[Work instruction]
Write out all records as given; omit images.

[Listed records]
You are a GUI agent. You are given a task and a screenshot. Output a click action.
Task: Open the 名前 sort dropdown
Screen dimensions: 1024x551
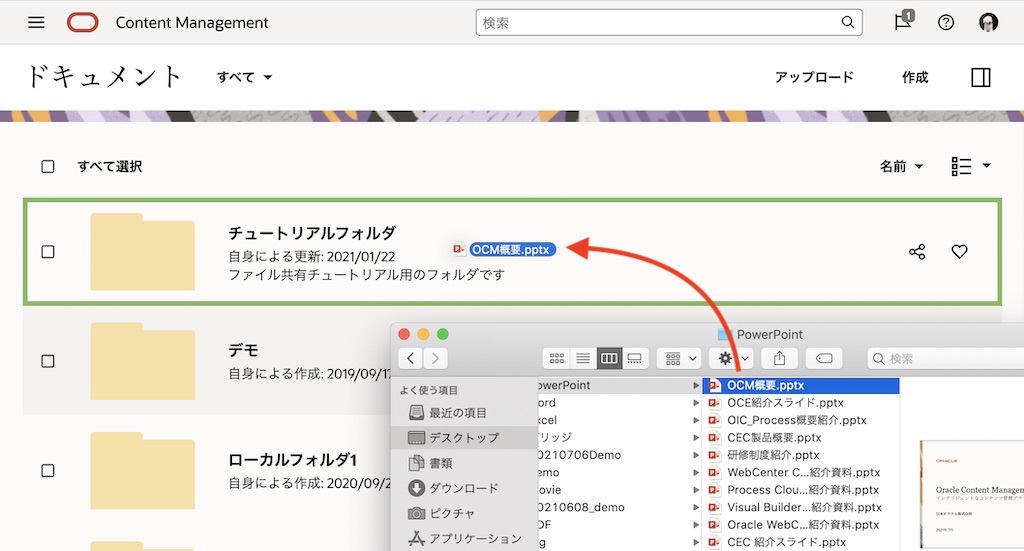(x=901, y=167)
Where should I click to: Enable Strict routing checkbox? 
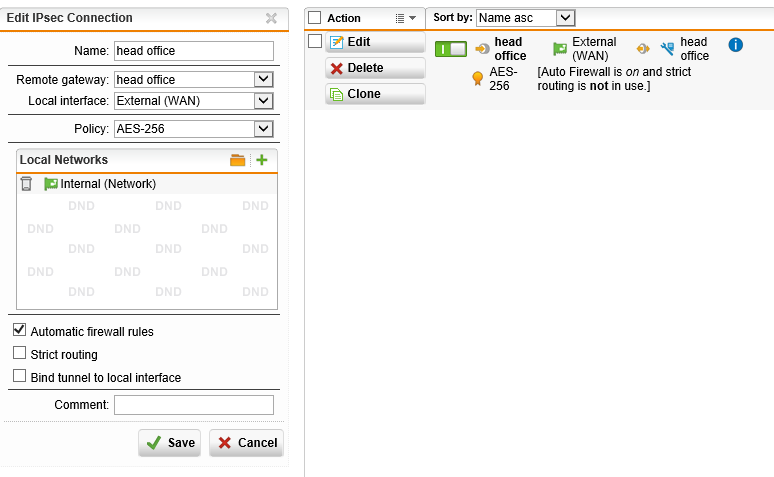[19, 353]
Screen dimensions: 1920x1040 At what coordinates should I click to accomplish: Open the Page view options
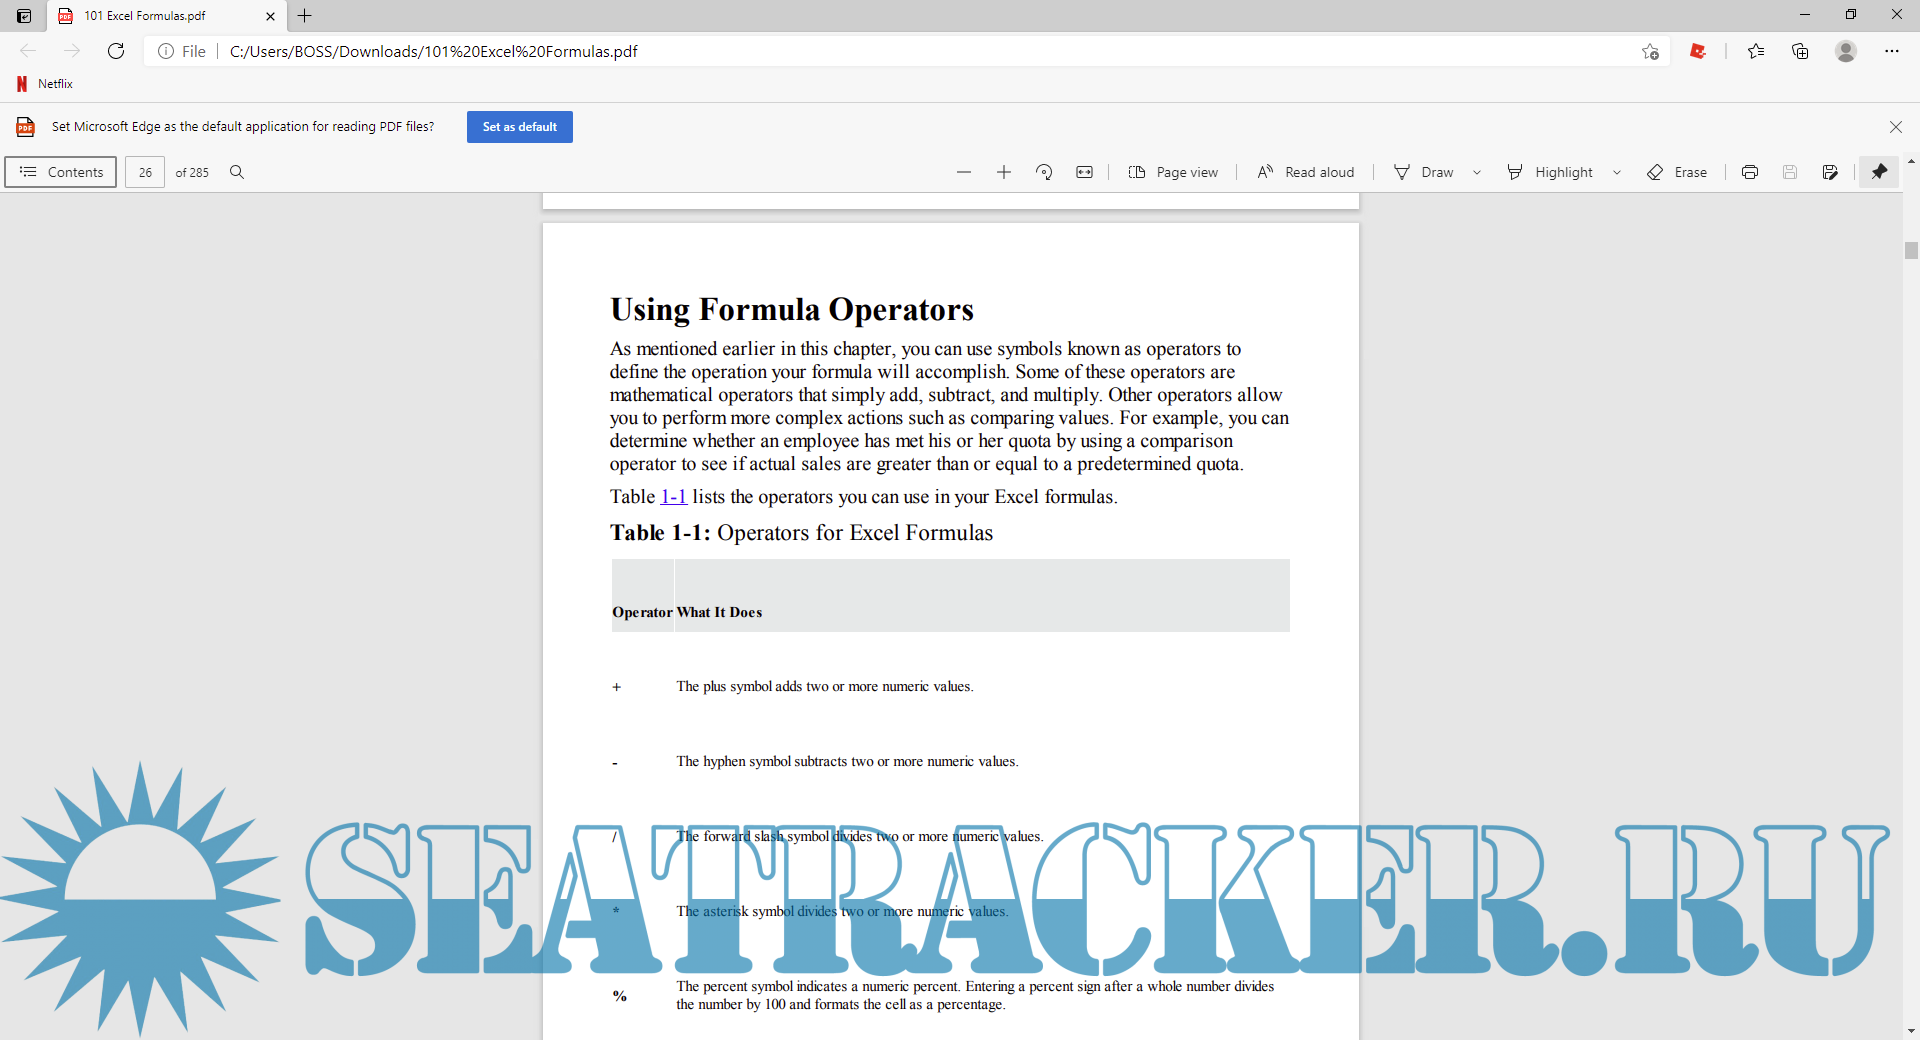point(1173,172)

[Response]
You are a GUI agent. You are given a task and a screenshot. Output a click action.
Task: Open the 名前 sort dropdown
Screen dimensions: 1024x551
(x=901, y=167)
Where should I click to: Enable Strict routing checkbox? 
[19, 353]
Screen dimensions: 1920x1040 At what coordinates should I click to accomplish: Open the Page view options
point(1173,172)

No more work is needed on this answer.